Work item - Your output should contain every record, unchanged.

Given records -
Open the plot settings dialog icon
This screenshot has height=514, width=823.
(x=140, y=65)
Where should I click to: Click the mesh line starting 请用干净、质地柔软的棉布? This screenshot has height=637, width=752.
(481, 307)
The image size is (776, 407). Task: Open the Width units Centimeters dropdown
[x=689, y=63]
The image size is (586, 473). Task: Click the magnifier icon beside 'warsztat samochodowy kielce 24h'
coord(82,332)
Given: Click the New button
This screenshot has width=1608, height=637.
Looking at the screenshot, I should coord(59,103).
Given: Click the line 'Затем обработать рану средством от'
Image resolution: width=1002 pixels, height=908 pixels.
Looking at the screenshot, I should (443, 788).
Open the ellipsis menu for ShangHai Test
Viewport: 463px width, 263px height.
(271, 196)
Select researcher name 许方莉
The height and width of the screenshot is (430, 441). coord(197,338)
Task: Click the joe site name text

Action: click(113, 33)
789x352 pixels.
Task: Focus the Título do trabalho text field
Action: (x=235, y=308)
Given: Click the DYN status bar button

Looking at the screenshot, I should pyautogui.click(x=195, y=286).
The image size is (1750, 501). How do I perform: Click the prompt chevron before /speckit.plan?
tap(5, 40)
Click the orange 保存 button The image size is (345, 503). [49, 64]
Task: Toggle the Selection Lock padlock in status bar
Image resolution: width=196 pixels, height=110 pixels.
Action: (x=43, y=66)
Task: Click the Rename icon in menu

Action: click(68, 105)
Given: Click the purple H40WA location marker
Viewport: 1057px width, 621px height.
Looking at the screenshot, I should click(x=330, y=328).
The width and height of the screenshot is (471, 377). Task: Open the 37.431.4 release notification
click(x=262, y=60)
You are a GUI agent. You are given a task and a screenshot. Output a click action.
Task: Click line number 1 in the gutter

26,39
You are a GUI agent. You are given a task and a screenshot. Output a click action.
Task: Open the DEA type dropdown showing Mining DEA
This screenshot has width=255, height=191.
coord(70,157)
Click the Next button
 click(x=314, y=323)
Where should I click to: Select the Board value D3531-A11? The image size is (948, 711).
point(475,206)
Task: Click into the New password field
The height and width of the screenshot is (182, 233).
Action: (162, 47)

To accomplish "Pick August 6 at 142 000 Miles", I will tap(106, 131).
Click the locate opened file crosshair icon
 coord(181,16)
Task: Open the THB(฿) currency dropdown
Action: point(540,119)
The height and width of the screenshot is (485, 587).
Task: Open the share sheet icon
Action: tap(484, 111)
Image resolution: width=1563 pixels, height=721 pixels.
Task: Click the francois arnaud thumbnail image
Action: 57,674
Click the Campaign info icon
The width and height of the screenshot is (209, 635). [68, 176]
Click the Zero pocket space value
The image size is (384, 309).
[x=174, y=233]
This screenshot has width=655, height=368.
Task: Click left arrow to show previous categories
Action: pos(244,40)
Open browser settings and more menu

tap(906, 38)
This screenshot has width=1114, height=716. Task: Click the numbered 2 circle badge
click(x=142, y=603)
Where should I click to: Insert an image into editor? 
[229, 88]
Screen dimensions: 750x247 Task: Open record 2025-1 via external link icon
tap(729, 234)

Output of the task -
Open the plot settings dialog icon
This screenshot has height=514, width=823.
(x=140, y=65)
Where should I click to: Click the mesh line starting 请用干净、质地柔软的棉布? This screenshot has height=637, width=752.
(481, 307)
The image size is (776, 407). Task: Open the Width units Centimeters dropdown
[x=689, y=63]
The image size is (586, 473). Task: Click the magnifier icon beside 'warsztat samochodowy kielce 24h'
coord(82,332)
Given: Click the New button
This screenshot has width=1608, height=637.
Looking at the screenshot, I should coord(59,103).
Given: Click the line 'Затем обработать рану средством от'
Image resolution: width=1002 pixels, height=908 pixels.
Looking at the screenshot, I should (443, 788).
Open the ellipsis menu for ShangHai Test
Viewport: 463px width, 263px height.
(271, 196)
Select researcher name 许方莉
The height and width of the screenshot is (430, 441). coord(197,338)
Task: Click the joe site name text

Action: click(113, 33)
789x352 pixels.
Task: Focus the Título do trabalho text field
Action: (x=235, y=308)
Given: Click the DYN status bar button

Looking at the screenshot, I should pyautogui.click(x=195, y=286).
The image size is (1750, 501). How do I perform: Click the prompt chevron before /speckit.plan?
tap(5, 40)
Click the orange 保存 button The image size is (345, 503). [49, 64]
Task: Toggle the Selection Lock padlock in status bar
Image resolution: width=196 pixels, height=110 pixels.
Action: (x=43, y=66)
Task: Click the Rename icon in menu

Action: click(68, 105)
Given: Click the purple H40WA location marker
Viewport: 1057px width, 621px height.
Looking at the screenshot, I should click(x=330, y=328).
The width and height of the screenshot is (471, 377). Task: Open the 37.431.4 release notification
click(x=262, y=60)
You are a GUI agent. You are given a task and a screenshot. Output a click action.
Task: Click line number 1 in the gutter

26,39
You are a GUI agent. You are given a task and a screenshot. Output a click action.
Task: Open the DEA type dropdown showing Mining DEA
This screenshot has width=255, height=191.
coord(70,157)
Click the Next button
 click(x=314, y=323)
Where should I click to: Select the Board value D3531-A11? The image size is (948, 711).
point(475,206)
Task: Click into the New password field
The height and width of the screenshot is (182, 233).
Action: (162, 47)

To accomplish "Pick August 6 at 142 000 Miles", I will tap(106, 131).
Click the locate opened file crosshair icon
 coord(181,16)
Task: Open the THB(฿) currency dropdown
Action: point(540,119)
The height and width of the screenshot is (485, 587).
Task: Open the share sheet icon
Action: tap(484, 111)
Image resolution: width=1563 pixels, height=721 pixels.
Task: Click the francois arnaud thumbnail image
Action: 57,674
Click the Campaign info icon
The width and height of the screenshot is (209, 635). [68, 176]
Click the Zero pocket space value
The image size is (384, 309).
[x=174, y=233]
This screenshot has width=655, height=368.
Task: Click left arrow to show previous categories
Action: pos(244,40)
Open browser settings and more menu

tap(906, 38)
This screenshot has width=1114, height=716. Task: Click the numbered 2 circle badge
click(x=142, y=603)
Where should I click to: Insert an image into editor? 
[229, 88]
Screen dimensions: 750x247 Task: Open record 2025-1 via external link icon
tap(729, 234)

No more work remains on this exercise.